The ground shakes as dynamite blasts through the earth of a mining site, creating a channel to redirect water from a nearby lake. The roar of a bulldozer fills the air. It moves along, pushing dirt and rocks to build a dam at the lake’s original outflow. How will the lake downstream respond to reduced water inputs?

 

A lake trout swims in the middle layer of a boreal lake, its dark green body with yellow spots moving along, looking for food. The year is 2040, and the effects of climate change are becoming more evident, including in this lake. There has been less precipitation, and the lake is getting warmer each year. But what will this mean for this lake trout in search of food?

 

These two scenarios, both involving a decreased amount of water entering lakes, are exactly what researchers at IISD Experimental Lakes Area (IISD-ELA) are currently investigating.

 

The Lake 626 Diversion Project started in 2008 with scientists from IISD-ELA—or the Experimental Lakes Area, as it was known before 2014—conducting background research on both Lake 626 and a reference lake, Lake 373. Lake 626 was a fourth-order lake (three lakes upstream of it) with a watershed area of 388 ha and water residence time (that is, how long a drop of water stays in the lake) of 2.1 years.

 

In 2010, the researchers built a 200-metre diversion channel, redirecting water from Lake 627, which is the lake upstream of 626, to a wetland area. They blocked the flow of water from Lake 627 to 626 by building a dike. Lake 626 became a first-order lake (no lakes upstream of it) with a watershed area of 74 ha and water residence time of 10.9 years. The diversion and the dam reduced water inputs to Lake 626 by 80 per cent, mimicking an industrial diversion or decreased precipitation due to climate change.

This part of the experiment itself—reducing how much water enters a lake through redirection—was a first of its kind, says Christopher Spence, a hydrologist with Environment and Climate Change Canada who has been involved with the Lake 626 Diversion Project since the beginning.

 

“The lake hydrometeorology crowd, we go in and we watch lakes for a few years, and then try to find relationships that way,” Spence says. “But we don’t do experimental manipulations.”

 

Until now, that is.

Creating the Channel

Ken Beaty started working at IISD-ELA in 1969. Though he has been retired for six years, “they keep calling me in,” he says with a laugh. But he’s happy to help—the site has been a big part of his life.

 

“There are some things that I remember that none of these people know,” Beaty says, for example, how certain data were collected.

▸ RECORD EXCERPTS
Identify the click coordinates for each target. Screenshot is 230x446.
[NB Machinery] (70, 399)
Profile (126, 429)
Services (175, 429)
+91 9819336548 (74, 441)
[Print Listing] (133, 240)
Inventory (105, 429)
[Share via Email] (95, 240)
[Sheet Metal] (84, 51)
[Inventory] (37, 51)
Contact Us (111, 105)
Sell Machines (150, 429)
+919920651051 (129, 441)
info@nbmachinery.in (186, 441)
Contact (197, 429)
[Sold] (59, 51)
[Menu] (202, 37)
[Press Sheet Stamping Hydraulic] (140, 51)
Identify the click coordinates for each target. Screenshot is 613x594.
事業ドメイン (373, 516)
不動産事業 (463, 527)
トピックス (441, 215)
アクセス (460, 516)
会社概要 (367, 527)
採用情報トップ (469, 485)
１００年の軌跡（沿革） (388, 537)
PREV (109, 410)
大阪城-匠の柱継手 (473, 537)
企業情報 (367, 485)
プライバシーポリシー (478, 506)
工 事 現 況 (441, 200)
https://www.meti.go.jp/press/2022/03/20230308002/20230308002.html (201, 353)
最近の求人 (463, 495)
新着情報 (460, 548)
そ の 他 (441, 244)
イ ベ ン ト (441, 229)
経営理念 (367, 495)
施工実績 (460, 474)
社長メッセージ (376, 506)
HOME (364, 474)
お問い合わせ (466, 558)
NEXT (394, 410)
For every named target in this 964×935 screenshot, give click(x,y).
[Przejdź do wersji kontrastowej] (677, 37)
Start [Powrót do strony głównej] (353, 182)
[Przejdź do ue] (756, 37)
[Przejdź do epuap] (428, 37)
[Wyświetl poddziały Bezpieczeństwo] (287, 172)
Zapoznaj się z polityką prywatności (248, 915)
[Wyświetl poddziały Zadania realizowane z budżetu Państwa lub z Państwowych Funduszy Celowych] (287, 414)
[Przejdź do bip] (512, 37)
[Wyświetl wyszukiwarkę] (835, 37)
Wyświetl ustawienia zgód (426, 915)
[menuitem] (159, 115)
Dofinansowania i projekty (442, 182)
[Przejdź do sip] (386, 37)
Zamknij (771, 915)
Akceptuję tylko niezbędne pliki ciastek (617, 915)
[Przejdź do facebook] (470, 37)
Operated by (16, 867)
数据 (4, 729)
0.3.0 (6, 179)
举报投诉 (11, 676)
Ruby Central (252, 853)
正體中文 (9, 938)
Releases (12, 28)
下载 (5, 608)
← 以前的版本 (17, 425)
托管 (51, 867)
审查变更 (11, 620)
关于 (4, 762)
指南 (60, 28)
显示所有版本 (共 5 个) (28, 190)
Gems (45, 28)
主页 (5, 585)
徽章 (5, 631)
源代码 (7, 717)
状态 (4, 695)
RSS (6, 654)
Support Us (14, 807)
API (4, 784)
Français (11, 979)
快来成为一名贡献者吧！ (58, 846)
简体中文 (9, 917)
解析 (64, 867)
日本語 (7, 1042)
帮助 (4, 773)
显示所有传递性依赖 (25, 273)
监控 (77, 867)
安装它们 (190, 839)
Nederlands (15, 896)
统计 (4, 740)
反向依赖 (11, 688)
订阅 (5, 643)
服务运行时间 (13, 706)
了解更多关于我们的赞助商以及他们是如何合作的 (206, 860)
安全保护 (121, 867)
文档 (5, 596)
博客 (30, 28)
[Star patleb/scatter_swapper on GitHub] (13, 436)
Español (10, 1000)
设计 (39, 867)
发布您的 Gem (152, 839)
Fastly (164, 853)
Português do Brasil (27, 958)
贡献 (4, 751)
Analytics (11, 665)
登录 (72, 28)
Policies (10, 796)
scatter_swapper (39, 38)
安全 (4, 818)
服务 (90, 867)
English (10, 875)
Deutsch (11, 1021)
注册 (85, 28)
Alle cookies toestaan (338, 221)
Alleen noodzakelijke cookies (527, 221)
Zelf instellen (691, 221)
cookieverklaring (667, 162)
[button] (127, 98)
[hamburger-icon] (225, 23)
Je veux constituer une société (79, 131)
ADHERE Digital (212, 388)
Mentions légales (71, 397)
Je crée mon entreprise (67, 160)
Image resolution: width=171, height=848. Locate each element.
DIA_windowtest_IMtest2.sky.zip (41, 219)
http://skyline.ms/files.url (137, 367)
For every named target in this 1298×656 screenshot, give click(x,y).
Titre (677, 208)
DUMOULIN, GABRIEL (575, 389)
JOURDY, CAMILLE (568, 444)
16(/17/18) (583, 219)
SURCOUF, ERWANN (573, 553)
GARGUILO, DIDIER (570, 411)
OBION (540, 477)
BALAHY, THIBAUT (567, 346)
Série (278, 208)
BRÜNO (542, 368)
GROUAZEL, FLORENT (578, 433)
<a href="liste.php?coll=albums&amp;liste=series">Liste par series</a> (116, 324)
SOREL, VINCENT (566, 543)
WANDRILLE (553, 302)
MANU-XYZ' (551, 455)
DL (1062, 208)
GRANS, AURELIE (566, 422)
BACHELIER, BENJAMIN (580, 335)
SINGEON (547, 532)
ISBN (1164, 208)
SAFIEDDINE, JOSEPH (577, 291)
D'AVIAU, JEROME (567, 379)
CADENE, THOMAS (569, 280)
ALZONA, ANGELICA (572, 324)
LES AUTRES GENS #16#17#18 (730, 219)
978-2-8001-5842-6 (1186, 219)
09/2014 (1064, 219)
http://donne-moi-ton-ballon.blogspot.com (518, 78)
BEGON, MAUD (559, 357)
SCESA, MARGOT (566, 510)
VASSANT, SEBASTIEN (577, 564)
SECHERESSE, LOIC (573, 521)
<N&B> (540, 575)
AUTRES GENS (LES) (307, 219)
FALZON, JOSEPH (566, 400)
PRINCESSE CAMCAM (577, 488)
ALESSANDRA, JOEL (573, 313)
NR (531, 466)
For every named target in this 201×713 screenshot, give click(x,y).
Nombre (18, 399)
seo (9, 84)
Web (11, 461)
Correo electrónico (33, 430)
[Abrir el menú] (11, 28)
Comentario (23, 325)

▸ PROMPT 1
According to the article on the Lake 626 Diversion Project, by what percentage did the diversion and the dam reduce water inputs to Lake 626?
▸ PROMPT 2
List every lake that the article on the Lake 626 Diversion Project identifies by number.
▸ PROMPT 3
Write the next few paragraphs of the article on the Lake 626 Diversion Project, picking up right after its final sentence.

▸ WRITTEN RESPONSE 1
By 80 per cent.

▸ WRITTEN RESPONSE 2
Lake 626, Lake 373, Lake 627

▸ WRITTEN RESPONSE 3
He is a hydrologist and helped identify a suitable lake for the Lake 626 Diversion Project. He had to find a lake that met all the criteria the other researchers needed—the right fish population, water chemistry and so on. He consulted maps and air photos, completed land surveys, and ran a general profile of the area. Once he found a suitable site, he designed the diversion channel. Contractors came in to construct it. They cleared the trees, scraped the dirt and used dynamite to blast through the bedrock. It took about two weeks to complete.

 

Though this was the first time Beaty had designed a diversion channel, he has altered lakes and wetlands at IISD-ELA before. He has flooded land. He has lowered a lake by 10 feet using a siphon system. He has pumped water with sulphuric and nitric acid over a wetland to mimic acid rain.

 

And after each experiment is complete, the researchers at IISD-ELA restore the land. For example, once the Lake 626 Diversion Project is done, they will fill in the channel and plant trees in the area.

Surface Water Layer Extending Deeper

The researchers working on the Lake 626 Diversion Project monitored Lake 626 for a few years and discovered significant changes in the amount of dissolved organic carbon (DOC) found in the lake, light penetration and surface water temperature.

 

Reducing water inputs evidently reduced the amount of DOC, which comes from decomposed plant and animal material, in a lake. DOC is what makes lakes brown. Sunlight bleaches the DOC, and since minimal additional DOC is coming into the lake, the lake gets clearer. Sunlight travels deeper, which warms the lake.

 

Lake trout, a cold water species, spend their time in the middle layer of a lake. They prefer water high in oxygen that is less than 15°C. The surface layer of the lake is too warm for trout, and the bottom layer doesn’t have enough oxygen.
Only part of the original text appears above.